Just a few days earlier, Google’s services remained online during a power outage at a third-party data center near Atlanta where Google hosts some of its many servers. Google doesn’t discuss operations of specific data centers. But Holzle, the company’s Senior Vice President of Operations and a Google Fellow, provided an overview of how Google has engineered its system to manage hardware failures and software bugs. Here’s our Q-and-A:

Data Center Knowledge: Google has many data centers and distributed operations. How do Google’s systems detect problems in a specific data center or portion of its network?

Urs Holzle: We have a number of best practices that we suggest to teams for detecting outages. One way is cross monitoring between different instances. Similarly, black-box monitoring can determine if the site is down, while white-box monitoring can help diagnose smaller problems (e.g. a 2-4% loss over several hours). Of course, it’s also important to learn from your mistakes, and after an outage we always run a full postmortem to determine if existing monitoring was able to catch it, and if not, figure out how to catch it next time.

DCK: Is there a central Google network operations center (NOC) that tracks events and coordinates a response?

Urs Holzle: No, we use a distributed model with engineers in multiple time zones.

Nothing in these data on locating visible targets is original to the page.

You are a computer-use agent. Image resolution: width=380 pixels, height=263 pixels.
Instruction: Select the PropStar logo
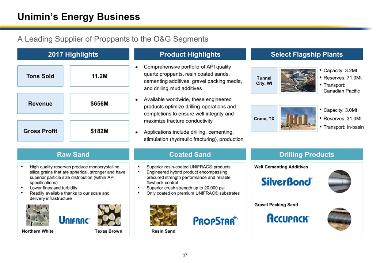[216, 220]
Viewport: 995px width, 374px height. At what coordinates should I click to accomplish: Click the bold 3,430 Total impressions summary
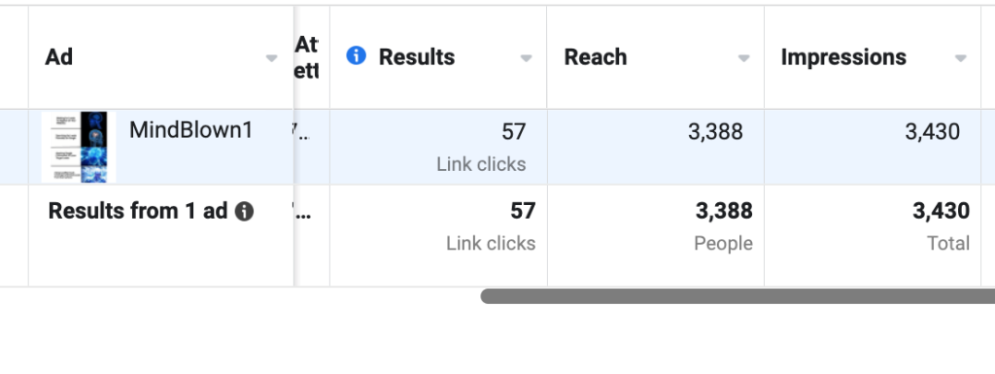(941, 211)
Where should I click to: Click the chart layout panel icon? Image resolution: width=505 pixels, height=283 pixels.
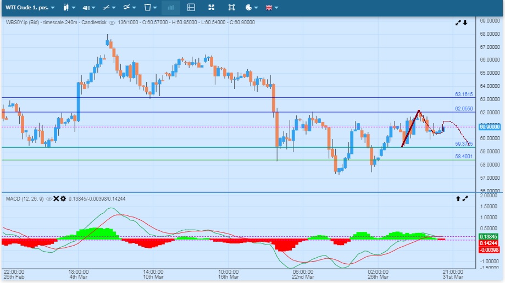point(191,8)
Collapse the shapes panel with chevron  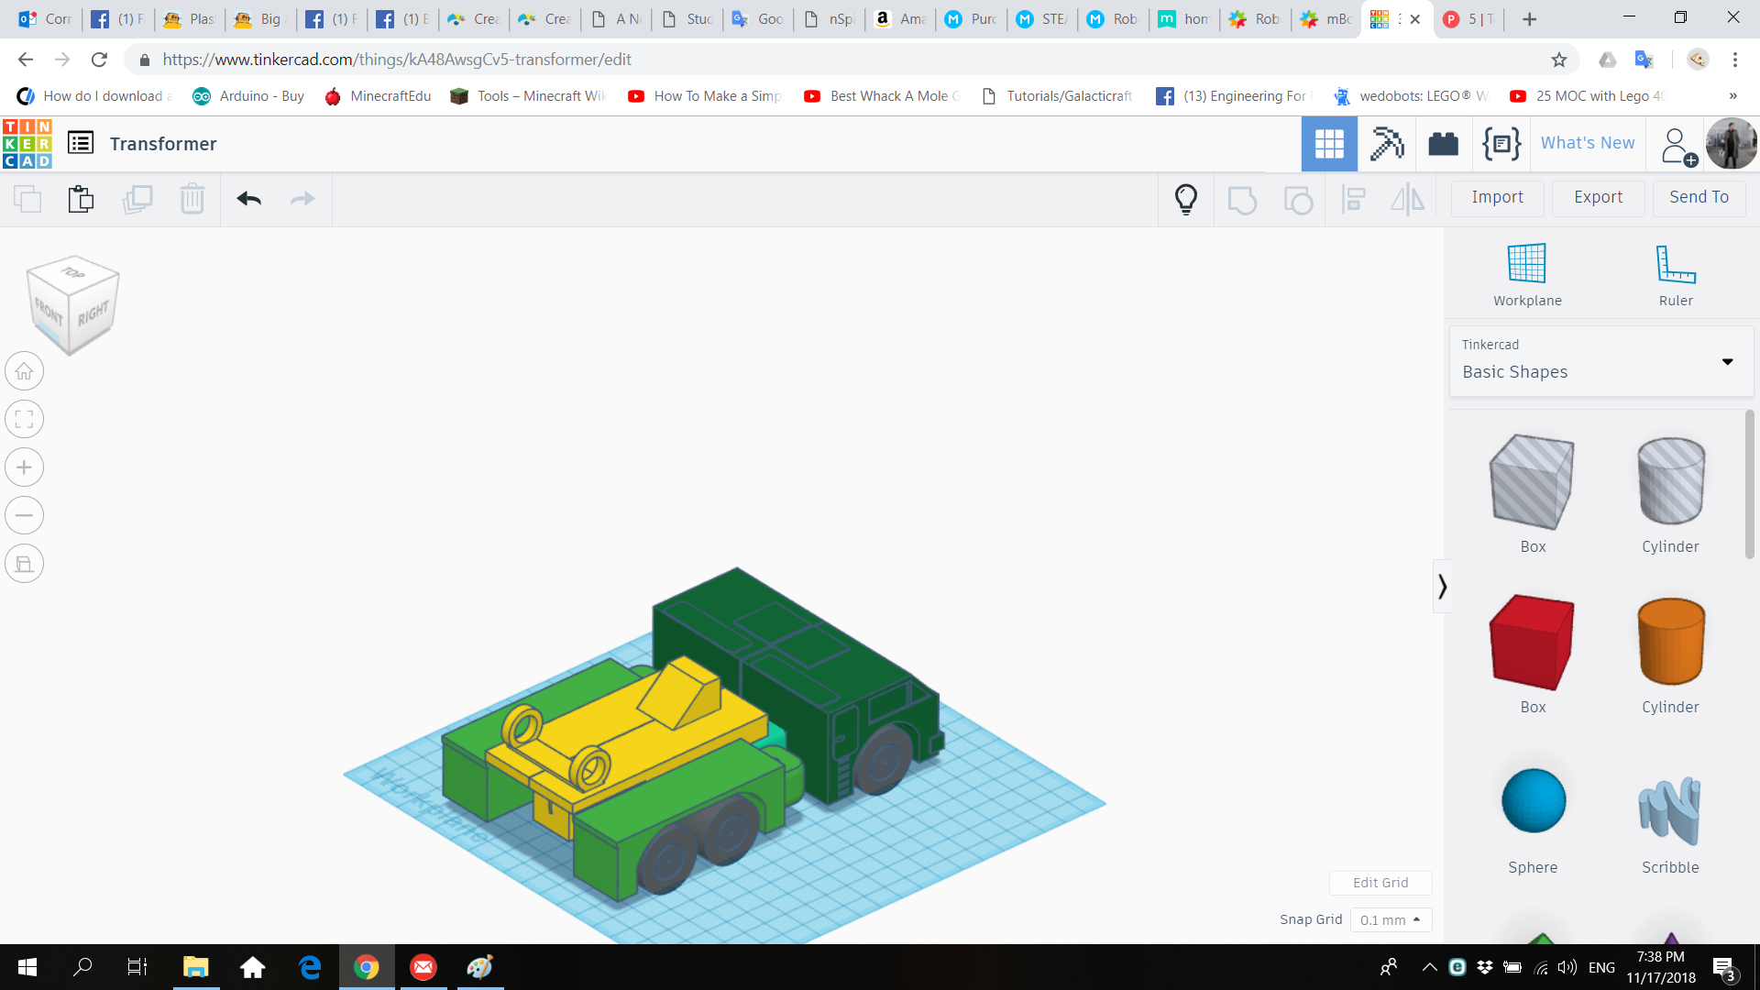tap(1442, 587)
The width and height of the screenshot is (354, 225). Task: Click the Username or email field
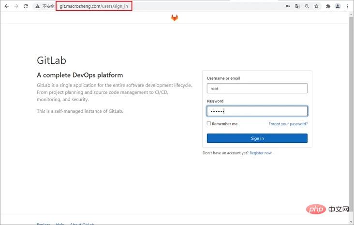(x=257, y=88)
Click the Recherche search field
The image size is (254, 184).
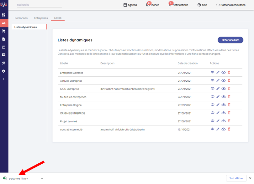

Our various infrastructure teams serve as “problem coordinators” during outages, but this is slightly different than a traditional NOC, as the point of contact may vary based on the nature of the outage. On-call engineers are empowered to pull in additional resources as needed. We also have numerous automated monitoring systems built by various teams for their products, that directly alerts an on-call engineer if anomalous issues are detected.